Eating with Our Eyes

By Patinoz

As an avid cookbook reader, reviewer and collector, I have witnessed amazing fashion swings in the styling , presentation and photographing of food over the past few decades. Once photos were crammed with table settings, candles, sprinklings of petals, glasses of sherry, kitchen utensils. Sometimes it was hard to find the actual food. In recent times they’ve become a bit more minimalist, leaving the food to speak for itself.

Recently I have been going through some of the vintage cookbooks I’ve collected. Early ones, of course, had no illustrations. Gradually, with advances in the printing world, some appeared with line drawings. Later there were coloured plates interspersed among the printed recipe pages.

Imagine the effort required to make Mrs Beeton’s Milanese timbale in the center.

I have an 1870 edition of Mrs Beeton’s Book of Household Management (first published in 1861.) Isabella Beeton had passed away in 1865 but this new edition includes a note penned by her husband and publisher, S O Beeton, who said only the slightest alterations and corrections were needed. This edition includes not only numerous black line drawings, but also 12 coloured engravings. Some of these dishes are veritable monuments.

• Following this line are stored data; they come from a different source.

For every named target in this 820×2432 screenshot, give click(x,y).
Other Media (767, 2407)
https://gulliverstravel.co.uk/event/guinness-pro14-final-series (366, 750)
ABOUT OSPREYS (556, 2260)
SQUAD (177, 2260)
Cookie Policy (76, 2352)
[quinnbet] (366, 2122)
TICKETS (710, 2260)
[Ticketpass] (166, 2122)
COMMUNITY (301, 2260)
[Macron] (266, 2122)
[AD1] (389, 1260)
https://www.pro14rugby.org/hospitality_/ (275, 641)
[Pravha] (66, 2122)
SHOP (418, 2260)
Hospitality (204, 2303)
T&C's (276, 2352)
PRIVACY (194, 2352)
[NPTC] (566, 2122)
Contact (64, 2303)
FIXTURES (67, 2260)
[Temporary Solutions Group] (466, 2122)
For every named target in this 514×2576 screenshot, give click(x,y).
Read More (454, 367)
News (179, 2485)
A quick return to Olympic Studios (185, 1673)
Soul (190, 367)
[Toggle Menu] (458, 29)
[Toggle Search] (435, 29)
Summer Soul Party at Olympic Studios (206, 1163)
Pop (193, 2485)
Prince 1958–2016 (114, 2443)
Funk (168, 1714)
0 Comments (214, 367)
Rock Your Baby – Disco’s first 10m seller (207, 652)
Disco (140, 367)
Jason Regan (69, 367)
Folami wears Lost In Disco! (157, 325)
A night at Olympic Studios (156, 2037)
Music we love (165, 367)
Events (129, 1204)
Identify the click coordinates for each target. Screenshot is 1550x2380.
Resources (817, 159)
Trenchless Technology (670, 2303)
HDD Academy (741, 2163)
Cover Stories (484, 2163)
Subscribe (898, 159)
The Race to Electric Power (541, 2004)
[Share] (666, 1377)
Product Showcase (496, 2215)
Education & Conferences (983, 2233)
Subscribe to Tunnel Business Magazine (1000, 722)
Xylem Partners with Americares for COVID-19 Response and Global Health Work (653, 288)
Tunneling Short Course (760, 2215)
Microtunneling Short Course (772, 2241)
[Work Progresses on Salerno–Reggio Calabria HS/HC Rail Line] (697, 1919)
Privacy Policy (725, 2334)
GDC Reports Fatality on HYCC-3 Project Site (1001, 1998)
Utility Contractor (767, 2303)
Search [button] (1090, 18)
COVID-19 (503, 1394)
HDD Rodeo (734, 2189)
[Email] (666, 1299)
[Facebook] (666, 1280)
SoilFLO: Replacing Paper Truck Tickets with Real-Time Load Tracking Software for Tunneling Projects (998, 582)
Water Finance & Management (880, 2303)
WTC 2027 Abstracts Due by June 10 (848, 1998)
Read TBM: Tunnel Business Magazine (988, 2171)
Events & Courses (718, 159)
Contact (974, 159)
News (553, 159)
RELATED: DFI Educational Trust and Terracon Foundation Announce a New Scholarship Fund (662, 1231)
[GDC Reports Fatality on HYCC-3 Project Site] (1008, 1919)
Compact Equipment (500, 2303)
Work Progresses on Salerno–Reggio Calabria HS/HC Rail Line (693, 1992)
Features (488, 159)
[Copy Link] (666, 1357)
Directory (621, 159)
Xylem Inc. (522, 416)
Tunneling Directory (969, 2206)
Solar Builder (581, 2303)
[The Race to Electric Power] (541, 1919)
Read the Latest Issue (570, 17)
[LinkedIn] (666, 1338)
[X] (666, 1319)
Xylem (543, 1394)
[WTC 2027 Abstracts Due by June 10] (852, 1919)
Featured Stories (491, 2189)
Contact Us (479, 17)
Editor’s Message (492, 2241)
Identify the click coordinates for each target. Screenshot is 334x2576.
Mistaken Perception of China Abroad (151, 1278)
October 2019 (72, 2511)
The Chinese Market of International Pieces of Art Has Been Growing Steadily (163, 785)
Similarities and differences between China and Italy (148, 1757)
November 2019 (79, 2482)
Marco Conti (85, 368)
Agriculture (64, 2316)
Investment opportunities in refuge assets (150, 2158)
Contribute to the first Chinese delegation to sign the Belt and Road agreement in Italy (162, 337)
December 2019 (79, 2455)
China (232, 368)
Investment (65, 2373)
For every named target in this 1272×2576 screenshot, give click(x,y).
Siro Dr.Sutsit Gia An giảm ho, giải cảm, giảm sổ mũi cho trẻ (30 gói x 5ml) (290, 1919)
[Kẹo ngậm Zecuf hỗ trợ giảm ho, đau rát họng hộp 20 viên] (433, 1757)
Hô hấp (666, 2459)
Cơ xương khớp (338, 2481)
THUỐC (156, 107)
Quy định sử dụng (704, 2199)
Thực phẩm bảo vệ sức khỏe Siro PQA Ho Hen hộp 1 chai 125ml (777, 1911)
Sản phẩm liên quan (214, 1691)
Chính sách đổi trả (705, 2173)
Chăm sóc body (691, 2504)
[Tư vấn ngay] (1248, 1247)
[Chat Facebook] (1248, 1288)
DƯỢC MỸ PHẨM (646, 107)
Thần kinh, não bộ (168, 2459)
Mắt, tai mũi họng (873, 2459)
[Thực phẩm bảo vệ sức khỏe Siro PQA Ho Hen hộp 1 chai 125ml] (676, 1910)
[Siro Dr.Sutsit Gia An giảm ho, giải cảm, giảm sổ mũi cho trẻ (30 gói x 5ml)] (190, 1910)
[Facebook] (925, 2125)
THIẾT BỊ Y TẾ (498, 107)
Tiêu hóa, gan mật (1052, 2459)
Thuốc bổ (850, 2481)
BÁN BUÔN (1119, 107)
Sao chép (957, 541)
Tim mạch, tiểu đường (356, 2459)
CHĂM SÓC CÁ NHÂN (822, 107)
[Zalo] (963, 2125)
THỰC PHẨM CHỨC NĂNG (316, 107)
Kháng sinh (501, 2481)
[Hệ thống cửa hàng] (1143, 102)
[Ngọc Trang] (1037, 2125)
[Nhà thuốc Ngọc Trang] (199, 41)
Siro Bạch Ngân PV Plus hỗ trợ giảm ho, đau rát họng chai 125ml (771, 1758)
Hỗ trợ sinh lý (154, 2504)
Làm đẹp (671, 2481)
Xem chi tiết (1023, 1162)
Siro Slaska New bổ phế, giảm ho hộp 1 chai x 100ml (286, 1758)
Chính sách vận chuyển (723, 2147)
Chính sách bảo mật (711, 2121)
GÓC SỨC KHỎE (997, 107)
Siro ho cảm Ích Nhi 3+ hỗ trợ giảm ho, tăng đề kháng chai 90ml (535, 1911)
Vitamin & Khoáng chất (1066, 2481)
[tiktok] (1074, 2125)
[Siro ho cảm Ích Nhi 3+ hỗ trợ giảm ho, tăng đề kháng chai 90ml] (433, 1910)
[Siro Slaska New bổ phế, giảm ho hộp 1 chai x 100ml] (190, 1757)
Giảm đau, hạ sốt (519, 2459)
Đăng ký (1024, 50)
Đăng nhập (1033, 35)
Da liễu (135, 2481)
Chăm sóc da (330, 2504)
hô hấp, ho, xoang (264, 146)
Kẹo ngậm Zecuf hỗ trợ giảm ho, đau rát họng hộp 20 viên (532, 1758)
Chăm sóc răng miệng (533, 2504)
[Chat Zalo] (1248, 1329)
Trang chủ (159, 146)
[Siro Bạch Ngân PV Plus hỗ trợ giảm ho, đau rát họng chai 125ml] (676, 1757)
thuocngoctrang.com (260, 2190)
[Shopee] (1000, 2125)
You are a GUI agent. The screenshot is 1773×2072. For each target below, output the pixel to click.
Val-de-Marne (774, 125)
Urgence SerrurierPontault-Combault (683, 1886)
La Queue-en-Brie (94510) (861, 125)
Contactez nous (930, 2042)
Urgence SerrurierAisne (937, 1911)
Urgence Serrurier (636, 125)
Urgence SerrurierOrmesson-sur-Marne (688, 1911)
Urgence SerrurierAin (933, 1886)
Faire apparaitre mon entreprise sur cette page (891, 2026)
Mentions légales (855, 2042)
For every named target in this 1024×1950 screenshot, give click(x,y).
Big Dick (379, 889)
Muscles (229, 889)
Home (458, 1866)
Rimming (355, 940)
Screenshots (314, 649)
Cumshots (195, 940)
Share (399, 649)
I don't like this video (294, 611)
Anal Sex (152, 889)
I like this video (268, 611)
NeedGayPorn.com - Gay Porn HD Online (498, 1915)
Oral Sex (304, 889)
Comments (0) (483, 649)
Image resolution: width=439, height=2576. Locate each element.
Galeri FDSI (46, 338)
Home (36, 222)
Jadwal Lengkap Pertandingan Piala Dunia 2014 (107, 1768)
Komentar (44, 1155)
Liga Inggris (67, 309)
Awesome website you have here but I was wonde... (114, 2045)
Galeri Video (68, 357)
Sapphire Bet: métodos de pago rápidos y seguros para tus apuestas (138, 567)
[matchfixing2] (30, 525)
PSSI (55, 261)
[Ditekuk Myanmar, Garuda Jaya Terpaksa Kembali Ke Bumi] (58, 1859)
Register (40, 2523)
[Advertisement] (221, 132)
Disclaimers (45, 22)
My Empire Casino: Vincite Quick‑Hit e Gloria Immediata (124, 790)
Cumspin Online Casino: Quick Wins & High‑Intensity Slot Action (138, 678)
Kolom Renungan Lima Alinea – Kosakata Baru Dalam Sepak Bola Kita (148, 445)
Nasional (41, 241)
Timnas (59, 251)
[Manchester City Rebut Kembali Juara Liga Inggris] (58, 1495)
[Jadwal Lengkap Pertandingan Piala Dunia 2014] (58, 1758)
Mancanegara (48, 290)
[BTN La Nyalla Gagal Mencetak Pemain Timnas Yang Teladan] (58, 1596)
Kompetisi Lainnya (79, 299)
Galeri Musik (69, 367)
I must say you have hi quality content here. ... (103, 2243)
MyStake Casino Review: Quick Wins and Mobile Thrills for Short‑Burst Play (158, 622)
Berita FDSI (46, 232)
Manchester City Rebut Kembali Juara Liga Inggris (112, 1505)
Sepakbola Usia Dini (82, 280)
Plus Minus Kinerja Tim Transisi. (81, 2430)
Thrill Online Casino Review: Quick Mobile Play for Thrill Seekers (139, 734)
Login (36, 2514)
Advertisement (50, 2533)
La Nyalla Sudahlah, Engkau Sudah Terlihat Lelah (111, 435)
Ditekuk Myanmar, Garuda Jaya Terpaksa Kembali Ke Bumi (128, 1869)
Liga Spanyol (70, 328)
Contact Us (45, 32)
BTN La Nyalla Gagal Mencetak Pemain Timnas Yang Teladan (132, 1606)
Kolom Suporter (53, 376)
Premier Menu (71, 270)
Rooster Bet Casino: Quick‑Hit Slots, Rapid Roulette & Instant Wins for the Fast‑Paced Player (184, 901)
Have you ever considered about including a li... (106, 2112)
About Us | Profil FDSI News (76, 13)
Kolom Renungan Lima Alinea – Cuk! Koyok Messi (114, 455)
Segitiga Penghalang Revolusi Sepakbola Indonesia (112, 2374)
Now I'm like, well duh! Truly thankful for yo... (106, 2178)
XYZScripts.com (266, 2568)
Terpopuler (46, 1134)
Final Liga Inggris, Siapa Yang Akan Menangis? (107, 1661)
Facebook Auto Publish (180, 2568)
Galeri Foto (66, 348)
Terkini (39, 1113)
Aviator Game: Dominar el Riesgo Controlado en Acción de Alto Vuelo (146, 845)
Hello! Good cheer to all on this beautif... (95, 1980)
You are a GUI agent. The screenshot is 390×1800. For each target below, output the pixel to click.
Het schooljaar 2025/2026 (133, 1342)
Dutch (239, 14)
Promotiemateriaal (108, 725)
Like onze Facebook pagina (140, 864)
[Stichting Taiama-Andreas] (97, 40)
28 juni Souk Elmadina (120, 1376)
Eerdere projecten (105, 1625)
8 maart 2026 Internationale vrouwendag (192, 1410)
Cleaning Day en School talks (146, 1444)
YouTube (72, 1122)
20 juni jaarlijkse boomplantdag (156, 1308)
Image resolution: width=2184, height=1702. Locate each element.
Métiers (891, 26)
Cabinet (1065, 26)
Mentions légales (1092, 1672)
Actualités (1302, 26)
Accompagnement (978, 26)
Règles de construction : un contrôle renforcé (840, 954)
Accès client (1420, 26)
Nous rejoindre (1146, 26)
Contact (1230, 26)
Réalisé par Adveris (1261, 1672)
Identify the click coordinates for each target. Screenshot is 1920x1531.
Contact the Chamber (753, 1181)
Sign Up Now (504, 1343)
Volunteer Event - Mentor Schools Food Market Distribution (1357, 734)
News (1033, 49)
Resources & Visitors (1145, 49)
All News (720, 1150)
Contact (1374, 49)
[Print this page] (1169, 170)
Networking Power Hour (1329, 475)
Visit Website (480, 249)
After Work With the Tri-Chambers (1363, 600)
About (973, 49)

Apples a la Parisienne might have been created by a 19th century Adriano Zumbo

Even with the development of photography in the 19th century, it was a long while before photos of finished dishes were included. However, these served mainly to satisfy the reader’s curiosity about how the finished dish might look rather than encourage replication in the kitchen.

Eventually coloured photographs were introduced. However, looking at some of these early efforts, it’s apparent what a hit and miss business food photography was in those days. Food styling was non-existent. Printing vagaries often led to bizarre colours in the printed book.


One of the sadder examples I came across during the week was the 1948 book, Cooking the Modern Way! – the exclamation mark is the publisher’s which was a firm in the cooking oil business.

They promised 129 ways to better meals, home-tested and proved “each using a secret of famous chefs.” Famous anonymous chefs, it would seem – not a moniker in sight.

The sad part was the photos. I realised I was spending an inordinate amount of time trying to match them up with recipes in the book. Alas, some truly defeated identification.

I did my best to identify this one. I suspect it could be minted pear salad.

Obviously a moulded jelly salad, studded with a few peas. No recipe, however.

Waffles. The recipe suggests various toppings, but I guess the cupboard was bare

Food photographed for cookbooks and magazines is sometimes doctored to the point where it is no longer edible. There are lots of tricks of the trade that make dishes look gorgeous but destroy the food. But these 1948 photos were undoctored truthful representations where the food started off looking inedible – and remained that way.